Fixed in His Memory
The thirteenth-century theologian Bonaventure once said that the difficulty with interpreting scripture accurately is needing to have so much of it memorized before one can even begin.
“No one will find this an easy task unless, by constant reading, he has fixed in his memory the text of the Bible to the very letter; not otherwise shall he ever have the ability to interpret Scripture.”
Bonaventure assumed that the Bible can only be understood in light of itself, and that such understanding requires having a great deal of scripture in one’s memory so that, as one reads along, word associations and connections will leap to mind.
Our easy access to the printed word, so easy that now many of us have searchable copies of the Bible with us at all times on our phones and tablets, is a great gift, but such access discourages memory, meaning that we often miss the interconnectedness of the text.
When we read that an event in the biblical narrative took place at Shechem, most of us do not immediately remember all the other events that occurred at Shechem in the course of biblical history. The first writers, readers, and hearers of the text would have thought of those connections.
Those first writers, readers, and hearers were immersed in a great system of symbols that enriched their communication and their understanding of the world. Most of us are deaf to that system of symbols as we read the Bible, and we therefore miss large portions of the meaning.

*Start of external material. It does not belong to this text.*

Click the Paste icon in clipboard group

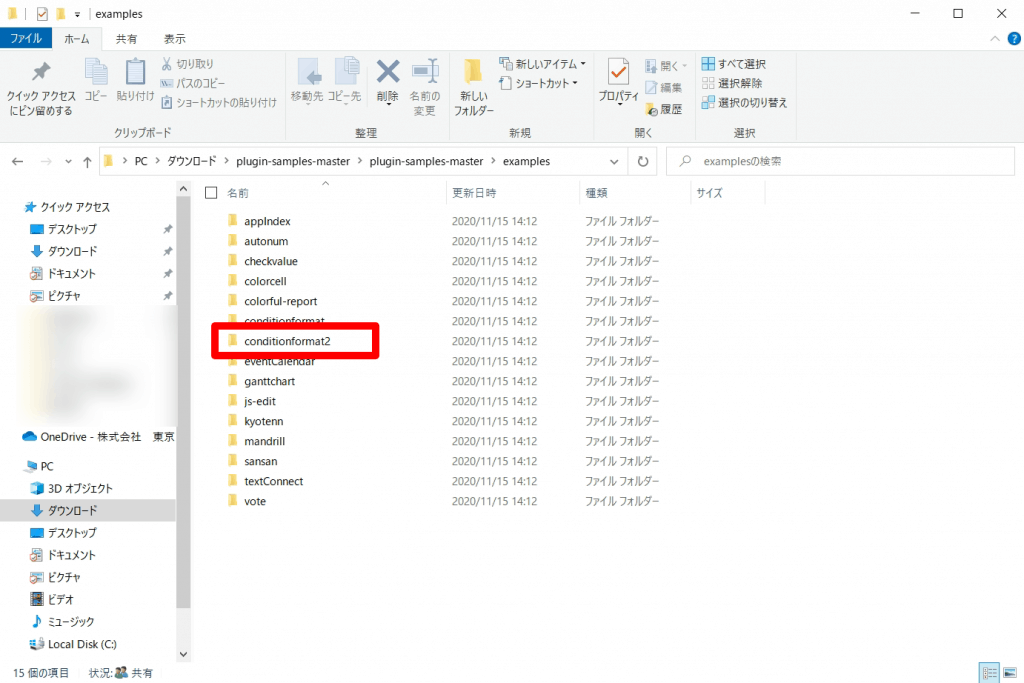tap(135, 74)
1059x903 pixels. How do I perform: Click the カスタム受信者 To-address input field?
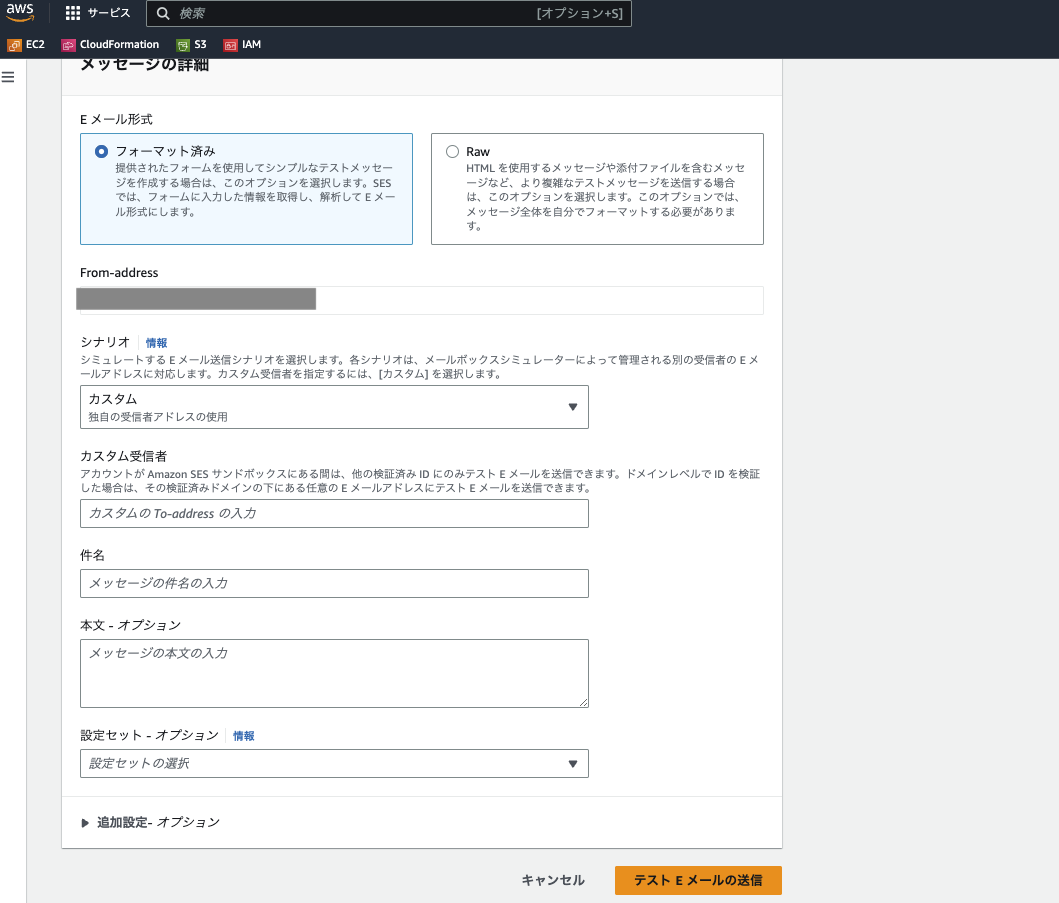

When we read a story about Gideon putting out a fleece and inspecting the dew that had fallen or had not fallen on it, we need to be aware of the meaning of a fleece and the meaning of the dew if we are to hear all that was there for the first hearers.
I make no claim to having mastered this system of symbols, but I have caught enough hints of it to believe that it cannot be learned apart from approaching the Bible as a unified whole. — Laura Smit, Judges & Ruth, 7-8. (She’s quoting Bonaventure’s Breviloquium, trans. Jose de Vinck [Paterson, NJ: St Anthony Guild Press, 1963], 18.)